While Thay is actually only a part of the area covered, they are front and center in the book, even when they aren’t (the ‘History of Thay’ and ‘Geography of Thay’ sections actually cover a lot of things outside of Thay). Surrounding countries are largely defined by how prepared they are, or who they typically ally with, to fight off Thay when they inevitably invade. Make no mistake, Thay is an evil country; expansionist, power-hungry, and with an economy built on slave labor. It’s made clear that not everyone is evil (just like a ‘good’ country doesn’t have an entirely ‘good’ population), just everyone in charge is.

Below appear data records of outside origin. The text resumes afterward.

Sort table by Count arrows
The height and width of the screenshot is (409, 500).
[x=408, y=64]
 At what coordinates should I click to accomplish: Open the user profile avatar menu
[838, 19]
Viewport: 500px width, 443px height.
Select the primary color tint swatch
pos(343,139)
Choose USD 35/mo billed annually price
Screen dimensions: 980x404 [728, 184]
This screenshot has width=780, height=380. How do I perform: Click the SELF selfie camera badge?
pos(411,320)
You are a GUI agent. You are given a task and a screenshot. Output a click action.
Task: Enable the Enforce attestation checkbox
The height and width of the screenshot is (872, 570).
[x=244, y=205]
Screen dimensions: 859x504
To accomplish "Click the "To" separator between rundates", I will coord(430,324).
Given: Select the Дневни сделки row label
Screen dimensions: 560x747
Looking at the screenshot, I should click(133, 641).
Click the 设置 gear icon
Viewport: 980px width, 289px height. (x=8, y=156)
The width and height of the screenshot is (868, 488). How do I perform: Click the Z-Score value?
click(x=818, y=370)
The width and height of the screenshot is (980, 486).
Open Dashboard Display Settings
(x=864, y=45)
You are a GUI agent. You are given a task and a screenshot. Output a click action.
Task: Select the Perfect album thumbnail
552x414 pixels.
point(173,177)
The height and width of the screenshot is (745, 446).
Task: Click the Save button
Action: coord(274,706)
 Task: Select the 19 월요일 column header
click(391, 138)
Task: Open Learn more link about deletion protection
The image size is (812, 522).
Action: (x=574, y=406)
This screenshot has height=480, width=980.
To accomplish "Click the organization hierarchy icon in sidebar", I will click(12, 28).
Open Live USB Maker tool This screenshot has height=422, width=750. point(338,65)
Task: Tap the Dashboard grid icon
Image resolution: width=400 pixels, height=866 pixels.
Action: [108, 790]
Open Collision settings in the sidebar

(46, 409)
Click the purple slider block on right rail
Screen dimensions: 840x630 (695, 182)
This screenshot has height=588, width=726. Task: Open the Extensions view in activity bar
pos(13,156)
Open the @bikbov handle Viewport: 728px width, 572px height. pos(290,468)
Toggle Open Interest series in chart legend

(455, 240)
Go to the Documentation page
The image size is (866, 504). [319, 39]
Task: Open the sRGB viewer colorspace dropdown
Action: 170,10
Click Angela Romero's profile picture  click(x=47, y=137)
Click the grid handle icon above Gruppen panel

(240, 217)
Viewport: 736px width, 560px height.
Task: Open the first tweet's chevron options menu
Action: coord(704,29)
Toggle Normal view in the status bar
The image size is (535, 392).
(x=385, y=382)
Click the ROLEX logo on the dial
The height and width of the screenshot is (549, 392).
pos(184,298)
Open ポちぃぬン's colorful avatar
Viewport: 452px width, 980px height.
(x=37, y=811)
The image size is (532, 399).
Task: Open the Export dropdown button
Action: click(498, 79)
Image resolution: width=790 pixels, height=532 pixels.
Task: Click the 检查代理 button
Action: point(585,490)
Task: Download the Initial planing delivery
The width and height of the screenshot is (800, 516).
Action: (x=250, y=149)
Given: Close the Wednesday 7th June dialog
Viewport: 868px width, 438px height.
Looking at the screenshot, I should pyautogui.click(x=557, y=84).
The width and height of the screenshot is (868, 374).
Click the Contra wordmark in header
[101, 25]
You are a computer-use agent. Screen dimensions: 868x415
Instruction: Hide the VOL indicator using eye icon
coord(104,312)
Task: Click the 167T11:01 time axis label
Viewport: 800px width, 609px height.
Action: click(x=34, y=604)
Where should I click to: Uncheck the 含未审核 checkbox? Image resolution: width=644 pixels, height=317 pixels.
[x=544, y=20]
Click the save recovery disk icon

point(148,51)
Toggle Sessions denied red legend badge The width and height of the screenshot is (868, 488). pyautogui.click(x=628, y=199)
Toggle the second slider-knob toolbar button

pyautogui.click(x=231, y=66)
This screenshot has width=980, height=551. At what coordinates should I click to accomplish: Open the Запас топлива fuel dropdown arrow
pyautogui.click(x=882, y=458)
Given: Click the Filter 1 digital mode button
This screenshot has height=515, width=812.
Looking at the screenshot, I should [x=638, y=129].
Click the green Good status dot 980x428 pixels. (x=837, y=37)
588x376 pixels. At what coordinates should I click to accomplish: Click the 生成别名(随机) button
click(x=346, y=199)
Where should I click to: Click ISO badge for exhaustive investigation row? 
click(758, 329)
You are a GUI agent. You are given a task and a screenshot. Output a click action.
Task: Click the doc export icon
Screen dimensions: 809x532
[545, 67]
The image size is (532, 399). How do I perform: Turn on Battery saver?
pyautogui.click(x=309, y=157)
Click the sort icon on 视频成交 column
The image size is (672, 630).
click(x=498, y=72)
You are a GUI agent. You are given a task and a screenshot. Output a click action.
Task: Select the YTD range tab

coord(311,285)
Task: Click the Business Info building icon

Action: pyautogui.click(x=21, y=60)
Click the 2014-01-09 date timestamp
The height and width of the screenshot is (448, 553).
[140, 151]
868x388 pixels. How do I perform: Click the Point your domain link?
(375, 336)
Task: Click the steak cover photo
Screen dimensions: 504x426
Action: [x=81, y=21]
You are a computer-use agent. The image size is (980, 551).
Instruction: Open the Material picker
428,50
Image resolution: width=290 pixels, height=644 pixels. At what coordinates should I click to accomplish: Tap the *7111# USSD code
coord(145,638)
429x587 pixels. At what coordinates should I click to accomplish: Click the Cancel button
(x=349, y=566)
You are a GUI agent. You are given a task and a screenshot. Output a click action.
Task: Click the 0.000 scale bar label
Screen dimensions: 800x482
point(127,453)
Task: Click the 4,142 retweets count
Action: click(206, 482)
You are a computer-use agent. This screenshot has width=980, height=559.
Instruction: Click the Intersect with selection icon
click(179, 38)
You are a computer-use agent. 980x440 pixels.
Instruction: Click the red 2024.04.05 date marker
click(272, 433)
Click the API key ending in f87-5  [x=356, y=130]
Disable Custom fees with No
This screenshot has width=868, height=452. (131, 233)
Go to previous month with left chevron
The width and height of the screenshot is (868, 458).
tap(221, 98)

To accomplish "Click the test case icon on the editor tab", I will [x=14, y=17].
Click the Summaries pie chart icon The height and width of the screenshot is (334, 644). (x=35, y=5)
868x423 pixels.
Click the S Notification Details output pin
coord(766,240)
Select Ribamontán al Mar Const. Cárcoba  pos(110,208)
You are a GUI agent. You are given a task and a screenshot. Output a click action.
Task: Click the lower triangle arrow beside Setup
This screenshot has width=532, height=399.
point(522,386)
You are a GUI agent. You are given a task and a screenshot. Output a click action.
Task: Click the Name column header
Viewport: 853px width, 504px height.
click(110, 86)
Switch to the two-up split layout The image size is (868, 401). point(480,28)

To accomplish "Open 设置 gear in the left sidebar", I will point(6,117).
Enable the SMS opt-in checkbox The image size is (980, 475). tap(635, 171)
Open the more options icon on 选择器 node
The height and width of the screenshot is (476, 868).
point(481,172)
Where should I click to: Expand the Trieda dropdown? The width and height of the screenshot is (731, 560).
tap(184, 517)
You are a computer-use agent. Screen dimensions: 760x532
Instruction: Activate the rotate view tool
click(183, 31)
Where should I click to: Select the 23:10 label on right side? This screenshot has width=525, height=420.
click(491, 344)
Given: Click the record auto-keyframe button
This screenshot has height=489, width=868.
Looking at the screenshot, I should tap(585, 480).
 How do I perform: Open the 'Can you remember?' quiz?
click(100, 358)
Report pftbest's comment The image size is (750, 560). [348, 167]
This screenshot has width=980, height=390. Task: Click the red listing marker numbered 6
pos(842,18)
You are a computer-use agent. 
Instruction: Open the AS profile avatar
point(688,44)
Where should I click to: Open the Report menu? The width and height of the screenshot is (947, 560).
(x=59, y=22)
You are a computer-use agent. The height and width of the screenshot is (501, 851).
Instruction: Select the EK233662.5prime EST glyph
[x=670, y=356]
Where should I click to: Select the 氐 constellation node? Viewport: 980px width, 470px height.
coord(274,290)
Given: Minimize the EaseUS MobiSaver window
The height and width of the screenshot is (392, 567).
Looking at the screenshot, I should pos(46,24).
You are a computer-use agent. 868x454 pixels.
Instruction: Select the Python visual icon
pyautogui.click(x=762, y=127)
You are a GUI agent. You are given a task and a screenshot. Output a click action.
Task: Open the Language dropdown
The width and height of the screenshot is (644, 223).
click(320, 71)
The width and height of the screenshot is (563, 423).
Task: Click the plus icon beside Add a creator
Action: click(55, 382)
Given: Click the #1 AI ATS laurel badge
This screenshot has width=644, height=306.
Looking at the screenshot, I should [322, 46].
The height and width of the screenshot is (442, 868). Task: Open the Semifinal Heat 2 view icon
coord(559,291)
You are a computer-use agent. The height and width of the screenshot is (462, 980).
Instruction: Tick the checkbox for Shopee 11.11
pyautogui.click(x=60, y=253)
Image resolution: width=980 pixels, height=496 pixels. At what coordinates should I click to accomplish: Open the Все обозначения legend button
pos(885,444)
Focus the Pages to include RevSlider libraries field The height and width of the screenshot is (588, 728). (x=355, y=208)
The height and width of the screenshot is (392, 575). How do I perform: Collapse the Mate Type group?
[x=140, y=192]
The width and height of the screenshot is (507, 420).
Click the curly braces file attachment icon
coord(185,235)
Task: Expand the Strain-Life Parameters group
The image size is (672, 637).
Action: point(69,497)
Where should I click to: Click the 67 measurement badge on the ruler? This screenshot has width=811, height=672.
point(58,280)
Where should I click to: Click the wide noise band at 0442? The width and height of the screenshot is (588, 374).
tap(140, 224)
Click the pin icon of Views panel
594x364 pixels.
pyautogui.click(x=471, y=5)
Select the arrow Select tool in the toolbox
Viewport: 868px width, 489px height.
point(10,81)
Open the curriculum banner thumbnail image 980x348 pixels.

Overall, Thay is given a well-rounded presentation. There’s no ‘rule of law’, just tradition and pronouncements, no one system of taxation (merchants going through one city are effectively ‘taxed’ by the Thieves Guild…), but there is administration. The Tharchions handle the ordinary running of the country, and defer to the Zulkirs (the top Wizards) when they intervene. With a bunch of high-level magic-users in charge, one might wonder how Thay isn’t much bigger than it is, especially since most of its neighbors don’t have the ability to resist that sort of firepower. But the Zulkirs aren’t a united group, and often work against each other to prevent any one from becoming too powerful, moreover there are some who would rather research, and not deal with wars disrupting trade in rare spell ingredients. And the economy is changing, with an emerging middle-class that the powers that be are uncertain about.

Late-era 1e AD&D seems to have gotten an inclination to keep adding new spells to the system. Focused on a set of wizards, FR6 naturally spends ten pages on new spells more-or-less unique to the Red Wizards. This could have been great, if the spells had a bit more flavor, like many of the ones in FR4 had. Unfortunately, many of these actually borrow from existing Cleric and Druid spell lists, with minor changes (different levels, different component requirements, and slightly different effects), making it feel more like they are destroying the essential flavor of those classes instead of adding anything new. Also, the largest section is for Abjuration (protection) spells, the bulk of which are variations on the theme of ‘Protection From [Effect/Creature]’. This could allow a Red Wizard to be annoyingly difficult to deal with, if he knew which spells to memorize beforehand.

There is also an eight-page player’s guide to Thay. Instead of the well done in-world introductions of the Gazetteer series, the bulk of this is taken up by giving the available spells to learn if you’re a magic-user studying in Thay, or are from Thay. For a campaign visiting the mysterious country for the first time, half the player’s guide needs to be hidden away. But the first sections are a handy player-facing glossary, and a set of rumors. The latter are followed up in an adventuring section that gives further information and inspiration on what to do with them (this is much better than the usual approach that can leave you wondering what the author was thinking about). Thay is currently involved in two different wars, and a few other activities that adventurers could easily get involved in.

The big problem with Dreams of the Red Wizards is that Thay is a long way away from the usual adventuring grounds of the Forgotten Realms line, and the book wanders between presenting it as a possible campaign site, and trying to figure out how to draw existing adventurers from further west into range of the material presented. Furthermore, the power structure of Thay is primed to be rife with intrigue and deadly politics, but very little is really said about that, making an internal-view campaign difficult to set up. This isn’t as good as the highlights of the series (Waterdeep and the North and The Savage Frontier) as it doesn’t have the same ‘sufficient unto itself’ feel, but despite the problems, still presents a lot of material very well.